Little One
Dear Little One,
How are you?
It has been only a few years since I last came home to find you waiting
It still pains me to know I have to keep on going like this for the rest of this life
The despair, heartbreak and anger linger underneath the smile
The feelings that I cannot seem to let go though you would want me to in the afterlife
To hold you, to see you, or kiss you once more is all I desire
Even to just say those three words that don’t do any justice for what I feel
Many regrets but the loved filled memories outweighs the burning fire
I am sorry I didn’t stay with you, oh God how I wish I did
Why did I let you go?
I remember the pain I saw in your beautiful brown eyes everyday up until that fatal day
Your back legs weren't as they were before and seeing you try to stand everyday knowing it
was causing you pain, I just couldn't...
Please believe it was the hardest decision I ever made
I remember seeing the need to comfort me in you as I tried to stay
Bitter tears ran down my face, the echo of a soul breaking
The agony in knowing I was letting you go in order to stop the suffering was better than prolonging
the inevitable
Faith. Faith is all I have now. Faith that you are in good hands, running, and having that
Tremendous voice heard across the sky as I listen to Patience by Take That when
A heartbreaking cry is heard as your human falls to the ground, wondering
“What If?”
Thank you for cherishing, comforting, caring, and protecting that little girl
Wrapped in pink in 1999 and still doing so now
Remember that promise I asked of you.
"Promise you’ll stay until after the birthday? And if then God wants you I’ll let you go."

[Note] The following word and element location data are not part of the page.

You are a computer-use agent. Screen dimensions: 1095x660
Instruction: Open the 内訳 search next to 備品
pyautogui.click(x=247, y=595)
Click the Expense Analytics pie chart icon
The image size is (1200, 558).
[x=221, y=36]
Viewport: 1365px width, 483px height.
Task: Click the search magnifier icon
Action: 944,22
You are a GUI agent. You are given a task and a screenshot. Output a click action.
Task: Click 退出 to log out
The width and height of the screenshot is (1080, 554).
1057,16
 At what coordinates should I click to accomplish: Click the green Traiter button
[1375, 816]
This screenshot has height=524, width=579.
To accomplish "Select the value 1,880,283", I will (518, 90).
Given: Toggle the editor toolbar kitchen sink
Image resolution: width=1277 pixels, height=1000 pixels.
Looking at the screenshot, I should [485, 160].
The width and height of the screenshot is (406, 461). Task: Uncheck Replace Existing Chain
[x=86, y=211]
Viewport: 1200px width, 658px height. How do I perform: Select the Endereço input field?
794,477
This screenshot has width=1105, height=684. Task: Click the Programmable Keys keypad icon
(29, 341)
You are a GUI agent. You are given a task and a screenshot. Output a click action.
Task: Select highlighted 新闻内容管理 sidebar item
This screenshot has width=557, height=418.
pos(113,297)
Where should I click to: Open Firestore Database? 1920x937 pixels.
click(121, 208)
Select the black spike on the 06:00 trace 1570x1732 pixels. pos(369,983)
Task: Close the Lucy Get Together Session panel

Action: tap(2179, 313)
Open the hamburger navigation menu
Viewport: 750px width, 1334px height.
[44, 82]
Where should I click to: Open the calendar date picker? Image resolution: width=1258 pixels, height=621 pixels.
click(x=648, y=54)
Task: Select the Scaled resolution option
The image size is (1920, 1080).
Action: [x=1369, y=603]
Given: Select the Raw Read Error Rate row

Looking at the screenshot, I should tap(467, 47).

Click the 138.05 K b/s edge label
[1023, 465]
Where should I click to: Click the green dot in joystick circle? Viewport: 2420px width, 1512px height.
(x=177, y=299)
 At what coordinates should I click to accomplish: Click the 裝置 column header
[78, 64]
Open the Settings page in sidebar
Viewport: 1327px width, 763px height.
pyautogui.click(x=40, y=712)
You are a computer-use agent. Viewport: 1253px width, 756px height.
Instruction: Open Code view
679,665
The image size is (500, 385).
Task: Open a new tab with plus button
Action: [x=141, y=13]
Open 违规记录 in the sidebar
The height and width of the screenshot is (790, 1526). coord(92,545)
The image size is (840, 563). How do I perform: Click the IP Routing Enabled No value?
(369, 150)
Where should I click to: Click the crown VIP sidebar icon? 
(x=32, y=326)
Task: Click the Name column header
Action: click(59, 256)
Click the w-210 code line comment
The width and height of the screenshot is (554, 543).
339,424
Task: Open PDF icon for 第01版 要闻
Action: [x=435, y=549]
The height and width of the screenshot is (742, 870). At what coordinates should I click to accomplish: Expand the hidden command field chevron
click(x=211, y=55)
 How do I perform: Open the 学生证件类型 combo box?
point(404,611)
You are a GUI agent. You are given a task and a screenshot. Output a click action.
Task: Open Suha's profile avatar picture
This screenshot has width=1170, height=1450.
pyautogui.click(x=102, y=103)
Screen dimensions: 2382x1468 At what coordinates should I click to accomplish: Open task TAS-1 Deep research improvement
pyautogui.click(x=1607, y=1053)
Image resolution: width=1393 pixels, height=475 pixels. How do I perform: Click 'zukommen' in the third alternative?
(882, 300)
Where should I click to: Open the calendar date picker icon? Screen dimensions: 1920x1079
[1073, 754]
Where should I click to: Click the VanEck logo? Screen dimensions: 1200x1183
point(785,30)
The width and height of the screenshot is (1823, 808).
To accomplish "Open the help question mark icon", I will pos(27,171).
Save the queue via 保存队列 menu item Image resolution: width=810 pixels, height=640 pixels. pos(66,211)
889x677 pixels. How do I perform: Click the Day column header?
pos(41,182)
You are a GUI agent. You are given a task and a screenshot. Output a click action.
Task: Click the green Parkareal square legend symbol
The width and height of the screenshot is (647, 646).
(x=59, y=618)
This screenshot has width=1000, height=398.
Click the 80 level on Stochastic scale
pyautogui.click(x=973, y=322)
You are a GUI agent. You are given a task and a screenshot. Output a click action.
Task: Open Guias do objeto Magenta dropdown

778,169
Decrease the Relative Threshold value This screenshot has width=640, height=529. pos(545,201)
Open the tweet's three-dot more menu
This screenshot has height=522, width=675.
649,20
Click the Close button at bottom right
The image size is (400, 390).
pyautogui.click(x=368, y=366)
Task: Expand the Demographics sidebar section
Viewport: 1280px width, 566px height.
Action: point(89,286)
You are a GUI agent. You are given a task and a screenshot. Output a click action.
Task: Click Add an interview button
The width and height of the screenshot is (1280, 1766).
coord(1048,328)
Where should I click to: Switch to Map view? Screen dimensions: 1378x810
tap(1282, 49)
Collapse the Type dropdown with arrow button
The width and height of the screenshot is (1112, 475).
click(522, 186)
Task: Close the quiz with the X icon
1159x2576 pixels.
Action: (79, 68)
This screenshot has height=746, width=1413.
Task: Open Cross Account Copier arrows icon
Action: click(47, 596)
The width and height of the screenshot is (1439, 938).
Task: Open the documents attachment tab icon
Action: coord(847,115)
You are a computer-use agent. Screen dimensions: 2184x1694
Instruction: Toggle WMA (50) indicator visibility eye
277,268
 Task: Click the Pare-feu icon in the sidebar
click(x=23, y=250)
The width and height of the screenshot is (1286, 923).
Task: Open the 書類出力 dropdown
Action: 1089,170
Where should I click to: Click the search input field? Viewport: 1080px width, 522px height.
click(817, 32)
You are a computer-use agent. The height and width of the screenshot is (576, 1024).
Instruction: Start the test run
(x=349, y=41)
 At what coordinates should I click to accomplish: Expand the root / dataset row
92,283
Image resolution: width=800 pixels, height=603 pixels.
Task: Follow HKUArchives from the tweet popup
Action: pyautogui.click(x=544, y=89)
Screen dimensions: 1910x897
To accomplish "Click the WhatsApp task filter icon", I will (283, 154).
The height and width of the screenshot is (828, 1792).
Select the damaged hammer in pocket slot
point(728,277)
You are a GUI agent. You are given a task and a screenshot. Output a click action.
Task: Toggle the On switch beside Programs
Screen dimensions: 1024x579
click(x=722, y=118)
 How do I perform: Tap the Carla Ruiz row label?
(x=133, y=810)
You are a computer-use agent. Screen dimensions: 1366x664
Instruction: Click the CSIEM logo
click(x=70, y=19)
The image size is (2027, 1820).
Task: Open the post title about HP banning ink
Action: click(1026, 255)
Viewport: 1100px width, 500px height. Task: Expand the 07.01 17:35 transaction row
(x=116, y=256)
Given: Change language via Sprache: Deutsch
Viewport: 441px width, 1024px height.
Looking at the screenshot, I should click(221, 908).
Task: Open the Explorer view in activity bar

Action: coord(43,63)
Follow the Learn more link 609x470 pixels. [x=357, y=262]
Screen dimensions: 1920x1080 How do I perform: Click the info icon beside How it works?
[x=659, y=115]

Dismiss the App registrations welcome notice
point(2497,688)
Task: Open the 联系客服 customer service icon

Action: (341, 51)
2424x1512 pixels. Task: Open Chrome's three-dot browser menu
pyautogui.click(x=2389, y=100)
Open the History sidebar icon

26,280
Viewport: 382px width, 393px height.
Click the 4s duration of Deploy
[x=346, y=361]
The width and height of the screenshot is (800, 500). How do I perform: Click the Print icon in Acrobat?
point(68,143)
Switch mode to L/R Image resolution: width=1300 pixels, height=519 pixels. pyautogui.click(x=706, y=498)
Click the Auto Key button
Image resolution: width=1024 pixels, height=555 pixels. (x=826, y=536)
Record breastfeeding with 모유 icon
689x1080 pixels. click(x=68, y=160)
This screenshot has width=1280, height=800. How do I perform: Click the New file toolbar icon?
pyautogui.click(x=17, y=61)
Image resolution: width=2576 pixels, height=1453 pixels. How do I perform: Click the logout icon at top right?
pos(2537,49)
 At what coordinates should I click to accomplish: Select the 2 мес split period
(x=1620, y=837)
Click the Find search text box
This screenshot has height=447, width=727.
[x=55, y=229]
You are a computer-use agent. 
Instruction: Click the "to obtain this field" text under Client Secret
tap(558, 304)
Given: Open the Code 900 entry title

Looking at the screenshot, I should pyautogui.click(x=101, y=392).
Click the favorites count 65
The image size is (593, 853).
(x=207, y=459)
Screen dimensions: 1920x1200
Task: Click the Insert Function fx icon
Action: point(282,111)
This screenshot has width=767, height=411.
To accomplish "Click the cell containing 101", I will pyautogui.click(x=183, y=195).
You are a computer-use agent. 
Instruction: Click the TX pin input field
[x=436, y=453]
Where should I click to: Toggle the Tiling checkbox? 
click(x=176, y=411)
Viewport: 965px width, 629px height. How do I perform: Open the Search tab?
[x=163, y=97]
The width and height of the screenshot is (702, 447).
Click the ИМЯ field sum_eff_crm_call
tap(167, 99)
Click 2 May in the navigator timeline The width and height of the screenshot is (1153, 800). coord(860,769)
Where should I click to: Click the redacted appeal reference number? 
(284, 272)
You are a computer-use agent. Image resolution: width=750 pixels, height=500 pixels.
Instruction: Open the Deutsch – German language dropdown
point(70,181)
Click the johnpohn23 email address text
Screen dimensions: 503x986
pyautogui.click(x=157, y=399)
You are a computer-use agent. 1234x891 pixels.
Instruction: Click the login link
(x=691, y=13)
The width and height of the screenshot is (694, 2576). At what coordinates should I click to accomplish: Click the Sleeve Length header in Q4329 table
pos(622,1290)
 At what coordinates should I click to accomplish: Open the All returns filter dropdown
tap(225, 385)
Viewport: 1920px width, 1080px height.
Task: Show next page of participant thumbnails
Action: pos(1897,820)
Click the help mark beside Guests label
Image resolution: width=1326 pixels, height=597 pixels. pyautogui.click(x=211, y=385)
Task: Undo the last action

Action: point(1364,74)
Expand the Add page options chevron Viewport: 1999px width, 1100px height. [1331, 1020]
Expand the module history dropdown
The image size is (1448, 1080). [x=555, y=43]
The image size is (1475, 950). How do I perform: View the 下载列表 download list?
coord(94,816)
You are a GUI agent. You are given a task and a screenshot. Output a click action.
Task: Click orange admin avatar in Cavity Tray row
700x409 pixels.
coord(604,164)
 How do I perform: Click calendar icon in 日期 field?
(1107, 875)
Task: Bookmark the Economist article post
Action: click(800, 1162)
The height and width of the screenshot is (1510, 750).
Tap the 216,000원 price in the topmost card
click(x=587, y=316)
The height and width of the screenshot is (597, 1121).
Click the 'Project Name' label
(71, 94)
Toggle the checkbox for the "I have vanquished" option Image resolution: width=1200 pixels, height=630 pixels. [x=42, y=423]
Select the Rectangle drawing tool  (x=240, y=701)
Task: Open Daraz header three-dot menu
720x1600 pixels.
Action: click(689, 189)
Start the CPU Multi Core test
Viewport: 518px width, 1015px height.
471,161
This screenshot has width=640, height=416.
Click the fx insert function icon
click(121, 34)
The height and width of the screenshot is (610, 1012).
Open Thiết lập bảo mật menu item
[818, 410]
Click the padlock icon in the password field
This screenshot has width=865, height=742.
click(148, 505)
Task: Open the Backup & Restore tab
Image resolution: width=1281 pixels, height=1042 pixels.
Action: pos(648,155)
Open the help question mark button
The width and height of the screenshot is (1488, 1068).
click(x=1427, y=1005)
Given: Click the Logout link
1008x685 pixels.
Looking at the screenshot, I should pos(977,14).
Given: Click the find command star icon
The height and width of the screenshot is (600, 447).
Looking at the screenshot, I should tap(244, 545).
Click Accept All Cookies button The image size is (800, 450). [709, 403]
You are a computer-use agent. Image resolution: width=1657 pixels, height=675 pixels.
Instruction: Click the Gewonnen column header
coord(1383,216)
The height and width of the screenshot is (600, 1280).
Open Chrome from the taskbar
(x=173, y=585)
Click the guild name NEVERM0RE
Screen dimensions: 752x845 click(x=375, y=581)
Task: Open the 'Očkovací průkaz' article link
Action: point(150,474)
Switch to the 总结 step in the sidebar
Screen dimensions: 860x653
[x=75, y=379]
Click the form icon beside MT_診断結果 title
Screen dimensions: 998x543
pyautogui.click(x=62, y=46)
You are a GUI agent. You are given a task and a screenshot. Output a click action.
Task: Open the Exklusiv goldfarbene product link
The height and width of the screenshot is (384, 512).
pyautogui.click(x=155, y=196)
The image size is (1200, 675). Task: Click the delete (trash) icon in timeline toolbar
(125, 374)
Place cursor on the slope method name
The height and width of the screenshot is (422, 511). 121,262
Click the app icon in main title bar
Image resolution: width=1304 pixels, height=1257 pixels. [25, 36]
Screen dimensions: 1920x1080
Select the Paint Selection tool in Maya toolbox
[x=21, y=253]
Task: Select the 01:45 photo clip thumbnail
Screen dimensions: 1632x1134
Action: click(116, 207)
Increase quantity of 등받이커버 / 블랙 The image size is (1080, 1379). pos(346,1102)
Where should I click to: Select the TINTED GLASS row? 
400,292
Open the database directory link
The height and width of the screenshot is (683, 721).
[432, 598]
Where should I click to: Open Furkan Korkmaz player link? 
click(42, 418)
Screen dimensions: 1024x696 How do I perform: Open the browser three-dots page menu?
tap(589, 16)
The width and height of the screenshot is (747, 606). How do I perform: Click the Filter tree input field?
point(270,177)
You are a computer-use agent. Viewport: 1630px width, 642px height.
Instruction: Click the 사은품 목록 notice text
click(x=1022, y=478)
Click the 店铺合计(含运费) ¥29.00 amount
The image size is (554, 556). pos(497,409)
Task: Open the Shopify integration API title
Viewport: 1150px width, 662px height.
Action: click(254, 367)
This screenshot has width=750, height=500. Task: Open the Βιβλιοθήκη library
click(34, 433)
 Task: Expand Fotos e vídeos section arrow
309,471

It must have hurt you waiting until that little girl was 15 but you did.
Forever you will be my best friend, I miss you…..
I hope that you are proud of us and who we are becoming princess
You never broke my heart until that day unlike the world has
If there is one thing that you taught me that I will carry with me until the day I am gone
from the face of this world is to: love unconditionally
And I swear to you I still do to this day for those that are family and those considered
Family. I love you and that love keeps me together even in these dark times,
You are the light that will for eternity guide me.